Ronnie Earl (not to be confused with this Ronnie Earl youtube.com is leaving office.
Loose ends, mighty swings and rehabilitation Ronnie Earle's legacy as Travis County district attorney Friday, January 02, 2009
If Ronnie Earle were a fisherman, he might spend time talking about the ones that got away.
Others certainly do. Earle, who officially vacated his post as Travis County district attorney on Thursday, might be remembered most for the failed prosecutions of some of the biggest names in Texas politics. Indeed, his short-term legacy will be influenced heavily by unfinished business.
Yet to be resolved are indictments that caused former U.S. Rep. Tom DeLay — the no-compromise conservative firebrand — to step down. Then, of course, there are the unresolved Yogurt Shop murders.
The phrase "crime that shocked the community" is a cliche, but the 1991 killing of four Austin teenage girls was a hard slap at the laid-back image the city cultivates. The two convictions that Earle's prosecutors obtained in the slayings have been overturned on appeal. The appellate courts ruled that the confessions used to secure the convictions were tainted. It was subsequently revealed that DNA evidence found at the scene doesn't match either of the two men who were convicted.
Though Austin has grown a lot in the 17 years since the killings, the savage nature of the crimes still gnaws at the community psyche. If police and prosecutors got the wrong guys, did someone literally get away with murder?
DeLay was House majority leader when a Travis County indictment accused him of conspiracy to violate campaign finance laws. Pretrial maneuvering has consumed more than two years.
Given the personalities and the political stakes involved, it's almost a sure bet that a jury will decide the outcome. Just when a jury will hear evidence on indictments brought more than two years ago is not at all clear.

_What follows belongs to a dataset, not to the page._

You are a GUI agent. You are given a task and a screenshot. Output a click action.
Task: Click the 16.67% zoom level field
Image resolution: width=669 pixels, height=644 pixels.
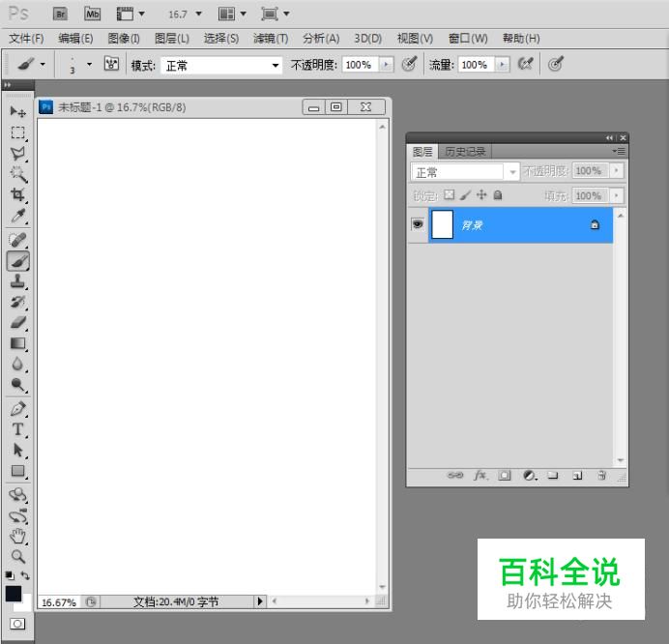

It falls on Rosemary Lehmberg, the new district attorney and Earle's longtime first assistant, to bring the case to a conclusion. The pretrial jockeying in the DeLay case is not necessarily of Earle's choosing, and as for the Yogurt Shop murders, he said: "We thought we had the right guys" when two defendants were convicted in 2001 and 2002.
Earle explains that he is not indifferent to the outcomes of either case, but as he leaves office, he focuses on a much larger picture.
Over the past five years, Earle's prosecutors notched an overall conviction rate of 85 percent. The conviction rate number, while so important to many a DA, has never interested Earle, and thereby hangs his tale.
When his prosecutors were racking up conviction rates in the 90s in years past, it told Earle that they weren't trying enough of the "right" cases.
In Earle's calculation, plea deals can run up conviction rates, but numbers games don't necessarily make the community safer.
Convictions alone, Earle said, don't solve the problems "that led to the crime in first place. We send people to prison and expect them to come out fixed."
Prisons, Earle is fond of saying, are just institution of higher learning for criminals.
That philosophy is easy to caricature, and Earle's detractors haven't missed a stroke. A Belton County prosecutor running for an appellate court cracked: "I tell Belton County defendants that I've got good news and bad news. The good news is that it isn't Williamson County. The bad news is it isn't Travis County."
Through it all, Earle has maintained a thick hide. When he's been criticized on this page, he registered his objections with a curious stew of righteousness, good ol' boy humor and self-deprecation.
"He's the perfect DA for Austin," noted state District Judge Bob Perkins, whose judicial career began two years before Earle took office in 1977. Given the choice between punishment and rehabilitation, Travis County jurors will lean toward rehabilitation, the judge notes.
Those choices aren't as clear-cut for Earle, but they're close enough.
"Our job is to see justice done, not just get convictions," Earle said. "I want to be remembered for fairness."
That, not his swings at an array of the state's most powerful politicians, is how Earle says he wants to be remembered. Those swings — and misses — include the late Bob Bullock, then lieutenant governor, the late Jim Mattox, then attorney general, and U.S. Sen. Kay Bailey Hutchison.
Fairness, like beauty, is always in the eye of the beholder, so the jury will be out awhile on that question.
What we can say for sure is that Earle's impact on the justice delivered in Travis County will remain long after he is gone. The concept of restorative justice is strong and won't be easily reversed. Neither will an emphasis on re-integrating ex-inmates into society.
Pushing both of those concepts were at the core of Earle's tenure, though it is impossible to enumerate whether those programs really work.
Like it or not, like him or not, the integration of those two concepts into the way criminal justice is administered in Travis County is a lasting one.
Who knows — they might even work. After all, if long sentences were the deterrent they are cracked up to be, we wouldn't have to keep building prison cells, would we?